Exception in uplink reconnection loop:
Traceback (most recent call last):
  File "anvil/pico.py", line 154, in _connect_async
  File "anvil/pico.py", line 112, in _connect
  File "async_websocket_client.py", line 94, in handshake
OSError: [Errno 12] ENOMEM

I don’t know its cause or significance, but even when it is working correctly the Anvil app reports an error on each measurement cycle.

anvil.server.UplinkDisconnectedError: Uplink disconnected
at Form1, line 70

If it helps, the Python code (don’t laugh, I’m self-taught) is:

> \# anvil_pico_w_bme280_plots_lcd_values.py

# Sends sensor values to Anvil for plotting
# Reads back values sent from Anvil. Formats and displays them
 
import anvil.pico
import uasyncio as a

import utime
from breakout_bme280 import BreakoutBME280
from pimoroni_i2c import PimoroniI2C

\# for the lcd display
from lcd_api import LcdApi
from pico_i2c_lcd import I2cLcd

UPLINK_KEY ="D7ZG64IS6JGZP775URKBXFRL-UOLVLMN4PPS4T32X"

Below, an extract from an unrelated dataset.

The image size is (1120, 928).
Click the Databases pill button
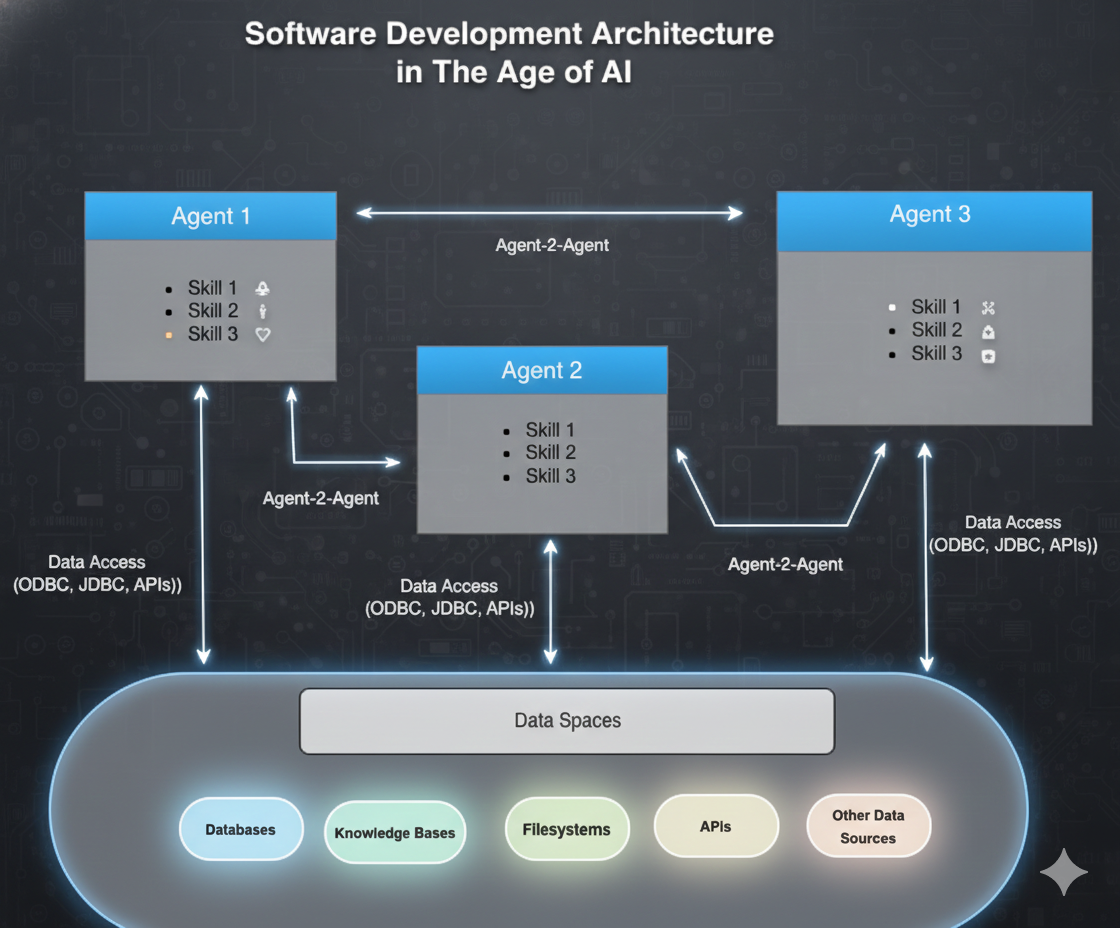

PINS_BREAKOUT_GARDEN = {"sda": 4, "scl": 5}
PINS_PICO_EXPLORER = {"sda": 20, "scl": 21}

i2c = PimoroniI2C(**PINS_BREAKOUT_GARDEN)
bme = BreakoutBME280(i2c)

\# Scan to get the device addresses
I2C_addr = i2c.scan()
lcd_addr = I2C_addr[0]
bme280_addr = I2C_addr[1]
print("lcd = ", lcd_addr, " (dec)")
print("BME280 = ", bme280_addr, " (dec)")
print()

\# Set up the LCD
lcd_num_rows = 2
lcd_num_cols = 16
lcd = I2cLcd(i2c, lcd_addr, lcd_num_rows, lcd_num_cols)

\# print(bme280read())

\#Callable function for sensor readings
@anvil.pico.callable_async
async def bme280read():
    reading = bme.read()
    AT = reading[0]
    AP = reading[1] / 100
    RH = reading[2]
    
    if AP < 750 :
        AP = 1000
        
    return(AT, RH, AP)

@anvil.pico.callable(is_async=True)
async def show_message(message):
    \# Remove parentheses from string
    newstring = message.replace('(', '').replace(')', '')
    
    # Convert string to list using ", " as delimiter
    newlist = list(newstring.split(", "))
    
    # Strings with full decimals
    tim = newlist[0]
    at = newlist[1]
    rh = newlist[2]
    ap = newlist[3]
    
    # Convert to floats
    at = float(at)
    rh = float(rh)
    ap = float(ap)
    
    # Format to 1 decimal and return as string
    at = str("%.1f"%at)
    rh = str("%.1f"%rh)
    ap = str("%.1f"%ap)
    
    # Check (Pico shell)
    print(tim, at, rh, ap)
    
    # Display on LCD    
    lcd.clear()
    lcd.backlight_on()
    lcd.putstr("AT = " + at + " deg C")
    lcd.move_to(0,1)
    lcd.putstr("RH = " + rh + " %")
    utime.sleep(1100) # meas cycle 1200 sec
    lcd.clear()

\# Connect the Anvil Uplink.
\# In MicroPython, this call will block forever
anvil.pico.connect(UPLINK_KEY)

I hope someone can give me some ideas.

(I’ve reformatted your code using backticks for readability - please try and wrap code like this when posting as it’s much easier to read)

It looks to me like you are missing the pico equivalent of

anvil.server.wait_forever()

after you connect to the uplink. Without that on a “normal” uplink, the code will not stay running. So I assume the pico equivalent needs to be there as well?

So my guess is you need :

anvil.pico.connect(UPLINK_KEY)
anvil.pico.wait_forever()

though I confess I don’t use the microcontroller stuff.

Thanks for your reply.
Should I have seen the code as you re-formatted it? What I see in your reply is what I posted. I notice that I forgot to escape a couple of the first comments and that I apparently didn’t need to escape a few others. Sorry for that. Should I replace all # comments with triple backtick strings in future posts?
I based my microPython code on an article by Tom’s Hardware. This ends with the same line as my code. The main.py from the Anvil .uf2 file also ends with the same line (and comment) as in my code, so I assume that this is correct for microPython at least.

For multiple lines (a block) of code, add a
``` python
line before the block, and
```
line after the block. This eliminates the need to modify individual lines of code, and provides a clear, clean presentation in the Forum’s display.

1 Like

Ok, I’m out of my depth with regard to micropython. Hopefully someone else will pick this up.